The authors wrote in study background that mechanisms of metastatic colonization are poorly defined. A clearer understanding of the cellular and molecular processes that underlie both intrapatient tumour heterogeneity and metastasis is needed.
The glucocorticoid receptor mediates the effects of stress hormones, and of synthetic derivatives of these hormones that are used widely in the clinic as anti-inflammatory and immunosuppressive agents.
The study was based on using transcriptional profiling of tumours and matched metastases in patient-derived xenograft models in mice.
The study team showed that the increase in stress hormones during breast cancer progression results in the activation of the glucocorticoid receptor at distant metastatic sites, increased colonization and reduced survival.
Furthermore, transcriptomics, proteomics and phospho-proteomics studies implicate the glucocorticoid receptor in the activation of multiple processes in metastasis and in the increased expression of kinase ROR1, both of which correlate with reduced survival. The ablation of ROR1 reduced metastatic outgrowth and prolonged survival in preclinical models.

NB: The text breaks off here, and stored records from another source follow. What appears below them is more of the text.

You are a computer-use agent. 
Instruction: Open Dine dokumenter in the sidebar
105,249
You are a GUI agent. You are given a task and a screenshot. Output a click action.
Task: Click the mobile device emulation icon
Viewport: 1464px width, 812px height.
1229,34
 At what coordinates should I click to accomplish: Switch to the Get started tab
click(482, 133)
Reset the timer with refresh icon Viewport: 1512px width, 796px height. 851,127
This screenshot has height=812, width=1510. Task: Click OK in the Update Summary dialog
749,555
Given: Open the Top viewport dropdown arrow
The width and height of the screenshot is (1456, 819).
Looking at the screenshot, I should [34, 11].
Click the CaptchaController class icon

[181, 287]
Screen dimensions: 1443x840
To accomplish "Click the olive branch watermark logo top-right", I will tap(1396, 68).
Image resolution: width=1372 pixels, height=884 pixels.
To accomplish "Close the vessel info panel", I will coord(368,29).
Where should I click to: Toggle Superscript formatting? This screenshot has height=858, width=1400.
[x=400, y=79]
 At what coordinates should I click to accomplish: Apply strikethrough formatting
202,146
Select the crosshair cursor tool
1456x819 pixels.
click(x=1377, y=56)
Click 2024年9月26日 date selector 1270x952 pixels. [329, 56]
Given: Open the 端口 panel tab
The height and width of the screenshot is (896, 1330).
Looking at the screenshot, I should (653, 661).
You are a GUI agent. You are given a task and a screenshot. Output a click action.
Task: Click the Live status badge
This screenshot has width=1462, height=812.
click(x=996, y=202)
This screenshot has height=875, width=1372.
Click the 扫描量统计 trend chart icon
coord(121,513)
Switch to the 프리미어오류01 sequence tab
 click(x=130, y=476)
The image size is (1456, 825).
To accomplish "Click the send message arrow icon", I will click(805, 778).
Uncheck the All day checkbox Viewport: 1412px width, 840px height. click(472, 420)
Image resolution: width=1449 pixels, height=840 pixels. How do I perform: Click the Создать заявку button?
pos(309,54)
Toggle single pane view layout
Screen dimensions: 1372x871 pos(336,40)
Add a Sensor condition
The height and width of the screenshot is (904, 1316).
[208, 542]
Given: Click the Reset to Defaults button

Overall, these results indicate that the activation of the glucocorticoid receptor increases heterogeneity and metastasis. From clinical perspective, the authors interpreted their findings at the way that caution is needed when using glucocorticoids to treat patients with breast cancer who have developed cancer-related complications.
Obradović MMS, Hamelin B, Manevski N, et al. Glucocorticoids promote breast cancer metastasis. Nature 2019; 567:540-544.